Mean temperature can be an uninformative, even misleading, descriptor of a fluctuating thermal environment (Kingsolver et al., 2004). Thermal fluctuations likely matter for the growth of fungal pathogens. Scherm and van Bruggen (1994b) were the first to demonstrate theoretically that the difference between growth of plant fungal pathogens at constant versus fluctuating temperatures is maximized when the mean temperature is close to one of the three cardinal temperatures (minimal, optimal and maximal temperatures) and/or when the temperature range over which the growth response is approximately linear is narrow. As an example, the use of daily mean temperature to predict the incubation period (for plant pathologists, the time needed for the first symptoms to appear) and the latent period (the ‘generation time’, i.e. the duration between inoculation and the appearance of fruiting bodies releasing contaminating spores) of a fungal pathogen under field conditions may result in errors when the underlying rate function is non-linear (Xu, 1996). A higher resolution in temperatures is therefore required, and several studies showed that the hourly time step increased the accuracy of predictions (Narouei-Khandan et al., 2020; Salotti and Rossi, 2021). The model developed by Narouei-Khandan et al. (2020) to simulate effects of daily amplitudes on the development of late blight highlighted a significant interaction between average air temperature and amplitude in their effects on the area under the disease progress curve (AUDPC) as predicted from growth chamber data on a single infection cycle. Greater effects of amplitudes were observed at the extreme temperatures (including the optimal temperature), and no amplitude effect at the inflection point of the optimal temperature curve. The importance of daily temperature fluctuations was also demonstrated by Salotti and Rossi (2021) for the development of Ascochyta blight on chickpeas. Environmental sampling rate, such as the frequency of temperature recording (duration of time step), relative to the frequency of leaf temperature changes, is therefore crucial when predicting organism fitness, yet few studies have quantified its importance.

_DATA EXCERPT:_
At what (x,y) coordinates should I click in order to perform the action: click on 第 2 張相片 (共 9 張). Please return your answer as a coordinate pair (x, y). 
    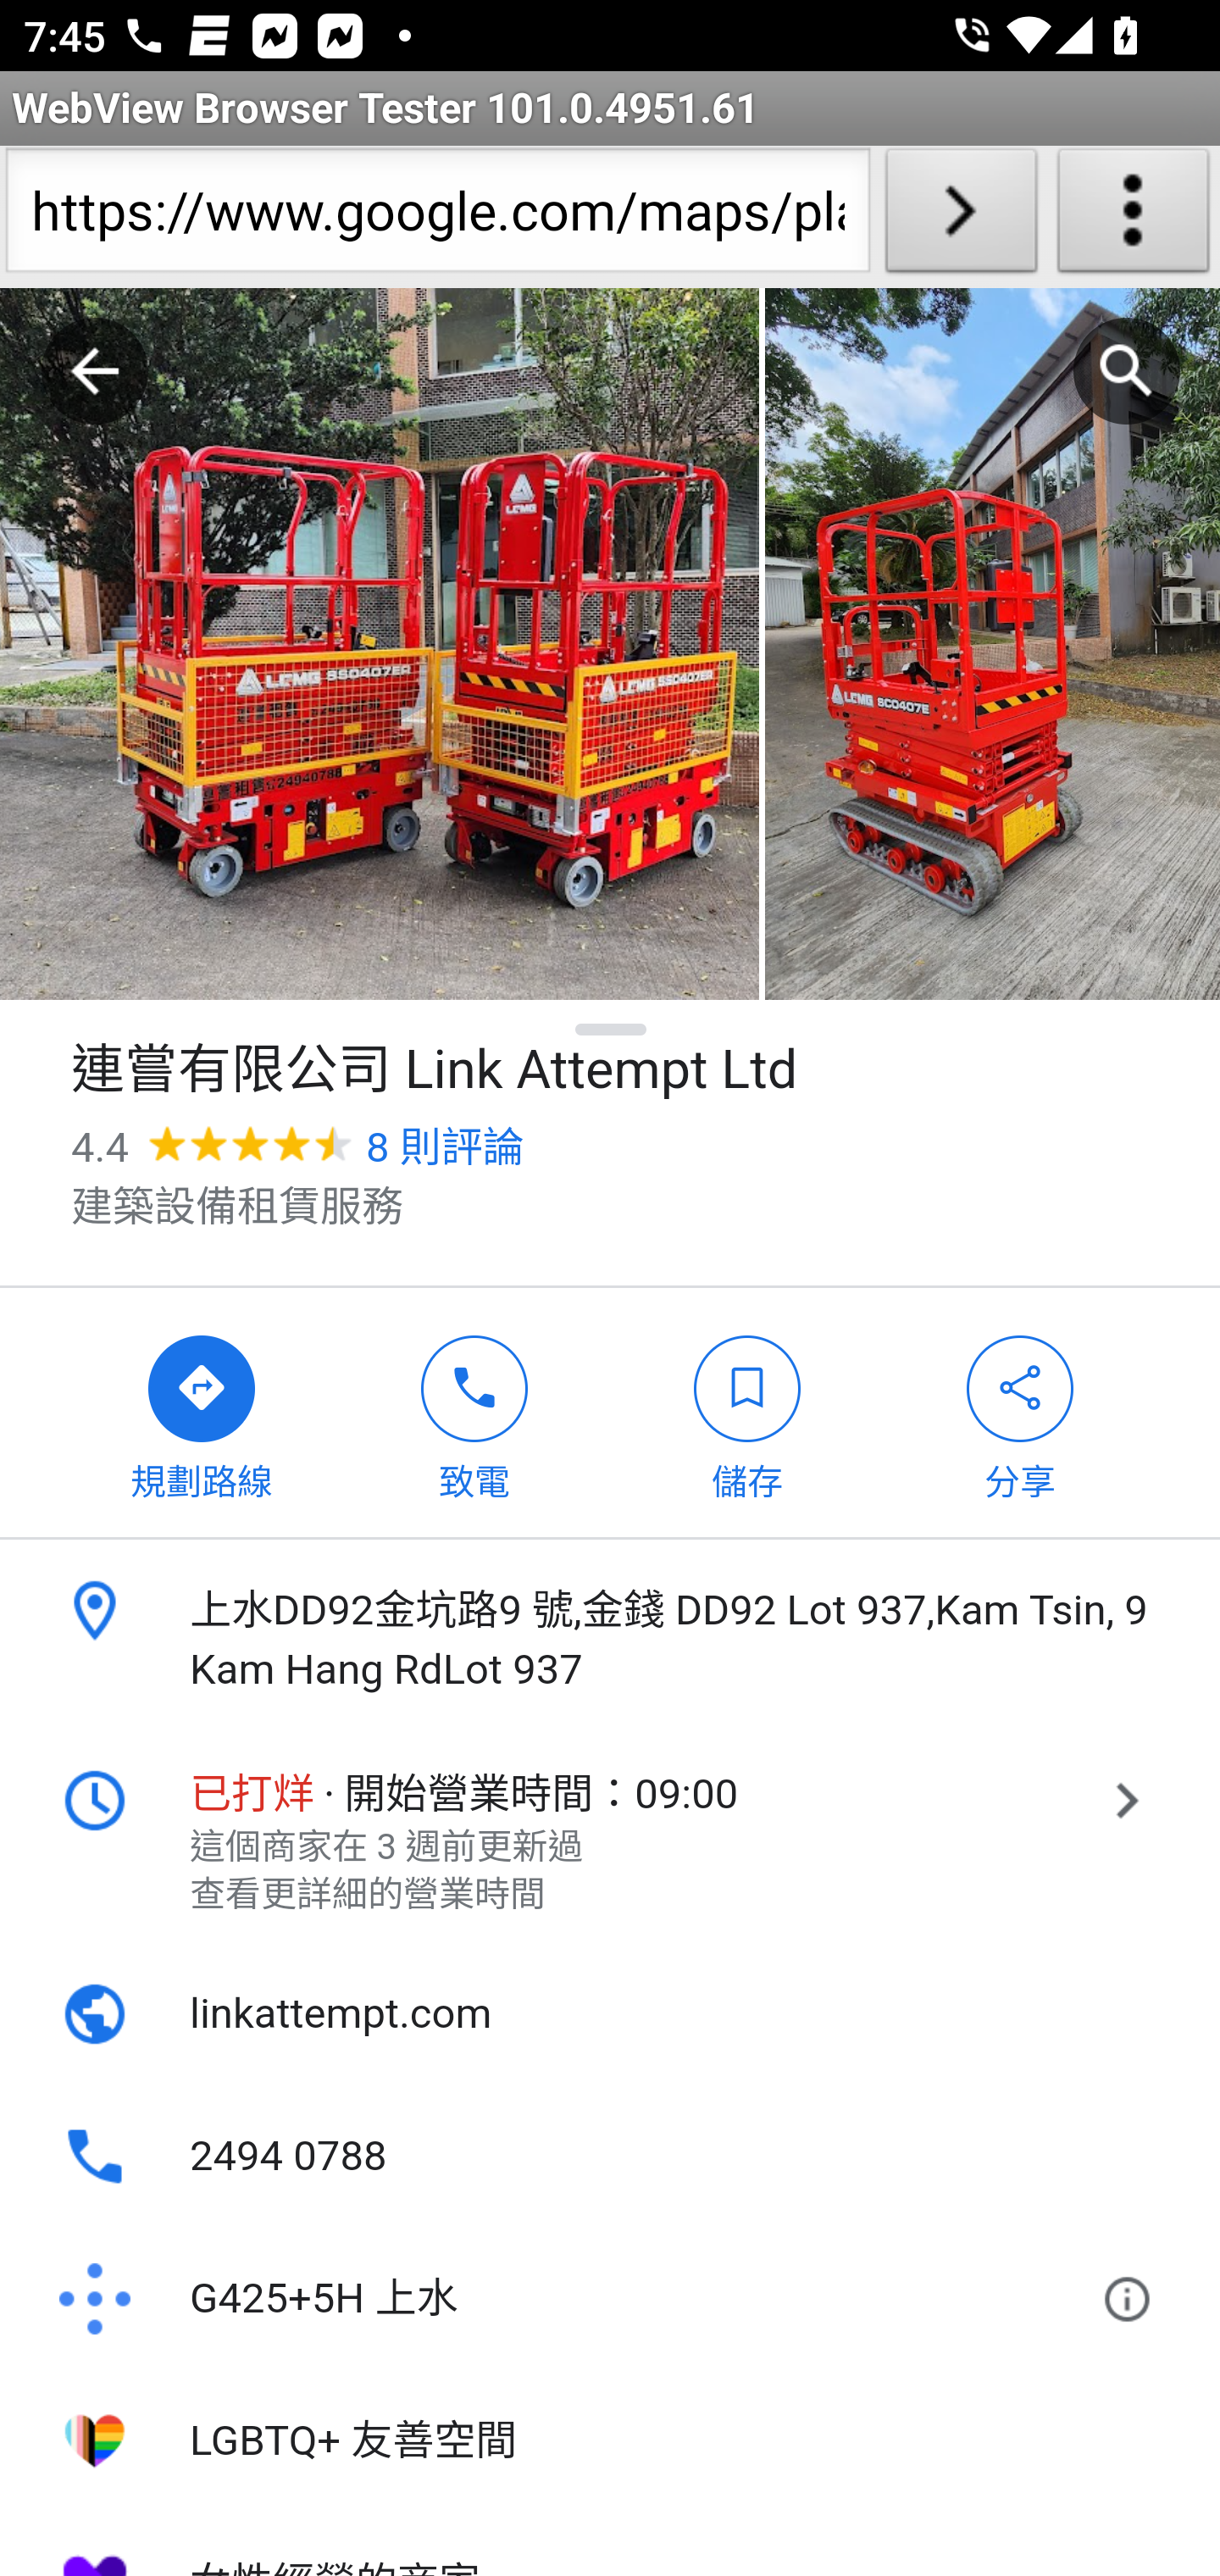
    Looking at the image, I should click on (992, 645).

_PROBLEMS TO SOLVE:_
A - Do these statements agree with the passage on thermal fluctuations? For each, answer yes or no and quote the words from the passage that decide it.
(i) Scherm and van Bruggen (1994b) showed that the gap between growth at constant and at fluctuating temperatures is largest when the mean temperature is near one of the cardinal temperatures.
(ii) The model by Narouei-Khandan et al. (2020) found the strongest amplitude effect at the inflection point of the optimal temperature curve.
(iii) Many studies have quantified the importance of the environmental sampling rate.
B - Answer these questions from the passage on thermal fluctuations:
(i) How do plant pathologists define the incubation period?
(ii) Which disease did Salotti and Rossi (2021) use to show the importance of daily temperature fluctuations?
(iii) What did the model by Narouei-Khandan et al. (2020) simulate?
C - Carry on writing the passage on thermal fluctuations, starting after its final sentence.
The data have no connection to the passage on thermal fluctuations.

_TASK RESULTS:_
A -
(i) Yes: "is maximized when the mean temperature is close to one of the three cardinal temperatures"
(ii) No: "no amplitude effect at the inflection point of the optimal temperature curve"
(iii) No: "yet few studies have quantified its importance"

B -
(i) It is the time needed for the first symptoms to appear.
(ii) They used Ascochyta blight on chickpeas.
(iii) It simulated the effects of daily amplitudes on the development of late blight.

C -
The objective of this study was to assess the relevance of using leaf temperature rather than air temperature as climatic driver by (i) comparing daily amplitudes of leaf and air temperatures in field conditions, and (ii) comparing the in planta development of a foliar fungal pathogen under two leaf temperature regimes of equal mean but differing in their daily leaf thermal amplitude (DLTA). As a case study, we used the fungus Zymoseptoria tritici (formerly Mycosphaerella graminicola), the causal agent of Septoria tritici blotch disease on wheat. Present wherever wheat is grown and developing throughout the wheat growing season (Suffert and Sache, 2011), the pathogen is exposed to a wide range of mean and amplitude temperatures across its geographical distribution (Suffert et al., 2015). Finally, we used a simple mathematical model based on a non-linear relationship of fungal performance to temperature (see Supplementary Materials) to provide additional support for discussing on the importance of daily temperature amplitude relative to both the shape of the nonlinear growth curve and the frequency of temperature recordings.